Leading English landscape-designer after the death of ‘Capability’ Brown (1783). Repton responded to the fashion of the 1780s for a more truly ‘natural’ Picturesque approach than Brown's, and his abilities as a water-colourist enabled him to make his intentions clear to clients by means of ‘before’ and ‘after’ views which he presented in his famous ‘red books’, of which over 70 are recorded. His plantations were more dense than Brown's, and he introduced unfamiliar imported varieties of trees and shrubs. In 1795 he formed an association with John Nash, and carried out works at Burley-on-the-Hill, Rut. (1795), Corsham, Wilts. (1796–1800), Southgate Grove, London (1797), Attingham Park, Salop. (1798), Luscombe, Devon (1799), and other places. There is no doubt that Repton's ideas had a profound influence on Nash, as can be seen at the latter's Blaise Hamlet, near Bristol (1810–11), and developments at Regent's Park Villages, London, completed by Pennethorne. Repton had been on good terms with those high-priests of the Picturesque, Payne Knight and Uvedale Price, but Knight poured scorn on Repton's red book for Tatton Park, Ches., to which Repton responded by defending his approach to design in Sketches and Hints on Landscaping Gardening (1795). He later published Observations on Landscape Gardening (1803), An Inquiry into the Changes of Taste in Landscape Gardening (1806), and Fragments on the Theory and Practice of Landscape Gardening (1818), which profoundly influenced landscape-designers (e.g. Loudon and Nash in England, Alphand in France, Pückler-Muskau in Germany, Olmsted in the USA).

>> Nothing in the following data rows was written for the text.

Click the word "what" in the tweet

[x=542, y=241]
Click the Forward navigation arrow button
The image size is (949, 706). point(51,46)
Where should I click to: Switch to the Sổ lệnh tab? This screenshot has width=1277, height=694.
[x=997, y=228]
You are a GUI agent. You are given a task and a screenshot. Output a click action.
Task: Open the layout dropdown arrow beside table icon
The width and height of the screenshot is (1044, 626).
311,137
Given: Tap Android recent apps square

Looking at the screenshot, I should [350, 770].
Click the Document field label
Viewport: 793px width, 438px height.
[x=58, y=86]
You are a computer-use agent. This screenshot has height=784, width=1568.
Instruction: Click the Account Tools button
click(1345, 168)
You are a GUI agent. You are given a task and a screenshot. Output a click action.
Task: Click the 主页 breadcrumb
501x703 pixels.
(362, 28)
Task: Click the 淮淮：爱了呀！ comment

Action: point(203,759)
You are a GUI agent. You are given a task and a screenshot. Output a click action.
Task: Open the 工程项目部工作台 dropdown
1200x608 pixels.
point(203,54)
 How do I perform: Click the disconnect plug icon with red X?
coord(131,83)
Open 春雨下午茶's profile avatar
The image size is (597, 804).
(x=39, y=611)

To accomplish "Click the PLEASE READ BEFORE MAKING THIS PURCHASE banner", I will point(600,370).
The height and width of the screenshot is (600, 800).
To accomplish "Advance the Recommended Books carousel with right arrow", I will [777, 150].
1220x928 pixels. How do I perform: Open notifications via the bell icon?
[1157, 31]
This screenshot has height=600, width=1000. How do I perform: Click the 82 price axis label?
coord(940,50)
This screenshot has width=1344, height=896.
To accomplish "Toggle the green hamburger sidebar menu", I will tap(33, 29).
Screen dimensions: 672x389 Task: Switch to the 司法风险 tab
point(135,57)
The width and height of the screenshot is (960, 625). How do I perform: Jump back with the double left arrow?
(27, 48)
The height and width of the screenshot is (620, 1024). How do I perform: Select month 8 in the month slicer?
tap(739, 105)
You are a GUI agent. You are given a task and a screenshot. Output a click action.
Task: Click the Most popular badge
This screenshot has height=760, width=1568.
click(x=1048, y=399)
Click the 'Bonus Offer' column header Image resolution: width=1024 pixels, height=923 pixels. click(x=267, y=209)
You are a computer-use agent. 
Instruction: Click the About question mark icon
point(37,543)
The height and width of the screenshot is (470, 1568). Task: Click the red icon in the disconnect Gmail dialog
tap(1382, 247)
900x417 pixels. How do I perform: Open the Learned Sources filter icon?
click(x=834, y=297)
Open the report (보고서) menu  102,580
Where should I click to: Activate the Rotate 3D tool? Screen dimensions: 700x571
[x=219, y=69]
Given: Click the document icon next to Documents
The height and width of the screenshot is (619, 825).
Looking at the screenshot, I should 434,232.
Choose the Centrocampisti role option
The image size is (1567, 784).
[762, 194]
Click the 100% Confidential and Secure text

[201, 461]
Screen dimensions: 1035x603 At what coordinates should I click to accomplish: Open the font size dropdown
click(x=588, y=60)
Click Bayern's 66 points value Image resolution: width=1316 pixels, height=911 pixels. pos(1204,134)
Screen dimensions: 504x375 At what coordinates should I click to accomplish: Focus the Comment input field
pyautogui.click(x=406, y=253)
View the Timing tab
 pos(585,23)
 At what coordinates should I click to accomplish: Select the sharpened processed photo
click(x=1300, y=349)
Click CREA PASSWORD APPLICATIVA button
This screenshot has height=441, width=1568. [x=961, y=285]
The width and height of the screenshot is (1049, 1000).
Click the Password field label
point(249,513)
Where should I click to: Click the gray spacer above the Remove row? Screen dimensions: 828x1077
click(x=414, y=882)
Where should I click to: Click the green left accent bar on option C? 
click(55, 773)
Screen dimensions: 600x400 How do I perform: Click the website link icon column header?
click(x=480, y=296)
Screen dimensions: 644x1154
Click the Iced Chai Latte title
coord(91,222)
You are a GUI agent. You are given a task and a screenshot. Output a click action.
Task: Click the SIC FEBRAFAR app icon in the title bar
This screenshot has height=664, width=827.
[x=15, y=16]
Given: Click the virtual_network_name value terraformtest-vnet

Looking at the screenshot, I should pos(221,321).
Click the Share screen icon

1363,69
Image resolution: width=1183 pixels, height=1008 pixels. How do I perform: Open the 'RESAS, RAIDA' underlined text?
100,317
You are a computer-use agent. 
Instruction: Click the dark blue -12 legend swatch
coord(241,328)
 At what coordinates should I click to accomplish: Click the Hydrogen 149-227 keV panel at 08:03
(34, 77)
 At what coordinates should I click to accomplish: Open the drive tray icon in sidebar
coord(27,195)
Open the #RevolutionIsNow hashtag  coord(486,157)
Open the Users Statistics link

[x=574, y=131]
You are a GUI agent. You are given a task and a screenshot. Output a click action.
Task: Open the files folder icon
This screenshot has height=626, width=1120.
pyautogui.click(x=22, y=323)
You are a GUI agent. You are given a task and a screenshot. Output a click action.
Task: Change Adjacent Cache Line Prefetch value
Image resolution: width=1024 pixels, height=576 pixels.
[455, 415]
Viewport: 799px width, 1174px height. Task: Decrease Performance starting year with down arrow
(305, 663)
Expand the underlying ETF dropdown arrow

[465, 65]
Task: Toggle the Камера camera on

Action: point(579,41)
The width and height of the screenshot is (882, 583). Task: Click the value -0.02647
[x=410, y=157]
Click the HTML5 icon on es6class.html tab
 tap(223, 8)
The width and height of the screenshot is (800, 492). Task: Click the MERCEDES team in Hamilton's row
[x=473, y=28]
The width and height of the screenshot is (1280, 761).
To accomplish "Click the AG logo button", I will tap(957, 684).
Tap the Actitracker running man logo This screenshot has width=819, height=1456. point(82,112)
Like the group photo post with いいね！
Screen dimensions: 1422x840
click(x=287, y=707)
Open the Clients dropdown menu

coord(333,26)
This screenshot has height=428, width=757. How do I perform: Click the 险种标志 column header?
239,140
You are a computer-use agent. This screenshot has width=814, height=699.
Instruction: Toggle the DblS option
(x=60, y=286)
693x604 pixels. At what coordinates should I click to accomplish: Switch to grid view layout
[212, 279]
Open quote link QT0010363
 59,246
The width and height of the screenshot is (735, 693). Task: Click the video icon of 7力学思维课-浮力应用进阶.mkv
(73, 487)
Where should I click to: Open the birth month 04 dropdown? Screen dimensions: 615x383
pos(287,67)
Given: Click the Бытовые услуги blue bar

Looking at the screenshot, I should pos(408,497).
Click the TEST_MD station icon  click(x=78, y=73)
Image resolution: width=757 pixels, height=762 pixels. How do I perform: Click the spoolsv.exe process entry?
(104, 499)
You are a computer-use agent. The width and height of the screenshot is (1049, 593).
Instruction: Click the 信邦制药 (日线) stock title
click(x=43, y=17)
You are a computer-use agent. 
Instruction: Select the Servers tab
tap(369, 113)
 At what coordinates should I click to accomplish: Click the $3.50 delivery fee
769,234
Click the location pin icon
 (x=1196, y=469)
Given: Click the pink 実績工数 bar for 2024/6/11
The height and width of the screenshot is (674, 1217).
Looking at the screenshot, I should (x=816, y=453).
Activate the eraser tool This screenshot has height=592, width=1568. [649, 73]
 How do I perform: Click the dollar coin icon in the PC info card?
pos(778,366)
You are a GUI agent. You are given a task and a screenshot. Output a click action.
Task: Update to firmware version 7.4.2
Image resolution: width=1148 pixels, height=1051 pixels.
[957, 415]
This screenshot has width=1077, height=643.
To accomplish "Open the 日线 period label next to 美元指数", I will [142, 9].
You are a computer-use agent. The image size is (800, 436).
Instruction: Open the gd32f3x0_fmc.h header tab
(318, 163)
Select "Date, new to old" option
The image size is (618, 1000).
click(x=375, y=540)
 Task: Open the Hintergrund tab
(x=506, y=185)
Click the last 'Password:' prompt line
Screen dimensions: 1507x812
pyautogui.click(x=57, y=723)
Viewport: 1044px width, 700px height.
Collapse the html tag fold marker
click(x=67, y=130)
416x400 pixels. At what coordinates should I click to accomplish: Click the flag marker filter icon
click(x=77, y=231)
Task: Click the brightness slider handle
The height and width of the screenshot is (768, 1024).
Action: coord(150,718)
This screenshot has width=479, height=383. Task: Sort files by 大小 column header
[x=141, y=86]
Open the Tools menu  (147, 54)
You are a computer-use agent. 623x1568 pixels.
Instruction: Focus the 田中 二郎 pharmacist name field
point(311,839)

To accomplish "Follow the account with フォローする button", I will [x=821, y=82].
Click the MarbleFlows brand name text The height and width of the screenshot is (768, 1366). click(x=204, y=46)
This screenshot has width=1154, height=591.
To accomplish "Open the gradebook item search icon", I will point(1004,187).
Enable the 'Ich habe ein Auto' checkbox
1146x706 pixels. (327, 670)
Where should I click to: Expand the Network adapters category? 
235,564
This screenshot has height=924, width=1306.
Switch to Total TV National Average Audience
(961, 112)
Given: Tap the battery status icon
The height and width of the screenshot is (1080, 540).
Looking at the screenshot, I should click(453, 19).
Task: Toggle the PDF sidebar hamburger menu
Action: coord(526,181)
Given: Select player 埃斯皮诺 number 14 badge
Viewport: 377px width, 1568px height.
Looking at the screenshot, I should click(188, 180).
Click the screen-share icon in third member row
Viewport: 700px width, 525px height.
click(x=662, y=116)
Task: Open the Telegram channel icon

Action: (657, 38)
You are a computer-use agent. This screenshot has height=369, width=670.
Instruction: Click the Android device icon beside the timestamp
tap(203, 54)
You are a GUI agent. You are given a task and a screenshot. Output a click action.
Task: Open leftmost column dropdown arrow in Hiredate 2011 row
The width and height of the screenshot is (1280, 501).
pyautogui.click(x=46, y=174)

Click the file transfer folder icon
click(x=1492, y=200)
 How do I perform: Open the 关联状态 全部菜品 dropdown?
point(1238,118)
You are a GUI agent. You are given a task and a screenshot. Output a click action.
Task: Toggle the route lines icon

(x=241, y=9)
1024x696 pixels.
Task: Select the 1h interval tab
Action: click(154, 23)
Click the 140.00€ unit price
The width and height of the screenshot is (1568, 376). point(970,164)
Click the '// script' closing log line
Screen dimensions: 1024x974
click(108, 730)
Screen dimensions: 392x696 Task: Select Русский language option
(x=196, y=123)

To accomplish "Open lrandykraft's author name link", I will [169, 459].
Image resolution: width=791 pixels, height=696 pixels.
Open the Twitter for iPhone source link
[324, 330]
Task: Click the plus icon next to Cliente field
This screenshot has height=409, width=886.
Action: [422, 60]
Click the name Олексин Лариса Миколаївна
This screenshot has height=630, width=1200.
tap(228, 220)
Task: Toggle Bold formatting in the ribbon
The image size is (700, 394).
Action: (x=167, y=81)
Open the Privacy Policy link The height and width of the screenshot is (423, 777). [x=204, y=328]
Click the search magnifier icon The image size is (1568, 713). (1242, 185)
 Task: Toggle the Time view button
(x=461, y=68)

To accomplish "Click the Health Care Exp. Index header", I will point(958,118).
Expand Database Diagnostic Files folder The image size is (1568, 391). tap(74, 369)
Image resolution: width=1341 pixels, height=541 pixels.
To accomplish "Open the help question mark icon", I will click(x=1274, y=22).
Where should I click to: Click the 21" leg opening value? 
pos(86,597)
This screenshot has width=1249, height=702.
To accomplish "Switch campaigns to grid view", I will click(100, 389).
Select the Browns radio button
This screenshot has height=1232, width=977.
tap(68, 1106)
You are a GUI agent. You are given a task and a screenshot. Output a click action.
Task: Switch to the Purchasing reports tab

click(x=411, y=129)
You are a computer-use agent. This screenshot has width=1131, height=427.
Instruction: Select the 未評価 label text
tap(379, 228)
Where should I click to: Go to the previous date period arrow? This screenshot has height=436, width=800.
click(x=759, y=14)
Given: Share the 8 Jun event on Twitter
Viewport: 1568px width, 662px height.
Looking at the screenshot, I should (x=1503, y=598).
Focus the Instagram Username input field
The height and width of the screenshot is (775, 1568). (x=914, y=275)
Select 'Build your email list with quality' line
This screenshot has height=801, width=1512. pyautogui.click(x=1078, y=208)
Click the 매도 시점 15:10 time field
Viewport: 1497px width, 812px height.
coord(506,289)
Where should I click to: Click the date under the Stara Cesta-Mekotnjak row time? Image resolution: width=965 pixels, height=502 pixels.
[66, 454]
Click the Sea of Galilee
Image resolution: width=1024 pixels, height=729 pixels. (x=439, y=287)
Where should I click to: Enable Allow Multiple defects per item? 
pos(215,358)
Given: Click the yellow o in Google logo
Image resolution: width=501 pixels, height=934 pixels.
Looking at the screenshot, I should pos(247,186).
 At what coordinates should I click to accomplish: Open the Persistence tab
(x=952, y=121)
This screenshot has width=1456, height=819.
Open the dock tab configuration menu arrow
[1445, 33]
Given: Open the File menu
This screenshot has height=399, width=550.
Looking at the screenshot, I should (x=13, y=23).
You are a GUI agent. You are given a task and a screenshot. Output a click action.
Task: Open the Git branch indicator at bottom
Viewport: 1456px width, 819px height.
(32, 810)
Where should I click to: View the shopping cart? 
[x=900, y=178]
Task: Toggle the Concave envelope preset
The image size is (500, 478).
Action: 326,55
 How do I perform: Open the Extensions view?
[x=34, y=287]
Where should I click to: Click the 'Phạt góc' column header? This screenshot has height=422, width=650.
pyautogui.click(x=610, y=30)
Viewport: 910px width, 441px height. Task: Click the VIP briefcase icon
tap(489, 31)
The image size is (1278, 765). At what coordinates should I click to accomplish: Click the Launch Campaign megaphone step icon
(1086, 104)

Although not trained as an architect, he saw architecture as an ‘inseparable and indispensable auxiliary’ to landscape-gardening, and often introduced architectural arrangements around the houses for which he was preparing landscape-designs, including terraces with steps, conservatories, and ‘winter-corridors’ (for perambulation during inclement weather). He prepared a Hindoo design for Brighton Pavilion, Sussex (1806), but was not a little put out when his former colleague, Nash, supplanted him. With Nash, however, Repton was a pioneer of the cottage style that was to be such an important part of the Picturesque movement. In 1840 Repton's disciple, J. C. Lou-don, reprinted his main publications, with a memoir and reproductions of the Brighton Pavilion designs, in The Landscape Gardening and Landscape Architecture of the late Humphry Repton. Repton collaborated with his son John on the landscapes of Sheringham Hall, Norfolk (1812–19), and Ashridge, Herts. (c.1814). He became increasingly reliant on his sons John and George for the architectural elements of his designs. His reintroduction of terraces and parterres adjacent to country-houses, and his designs for rose-gardens and aviaries had a profound effect on Victorian garden-design.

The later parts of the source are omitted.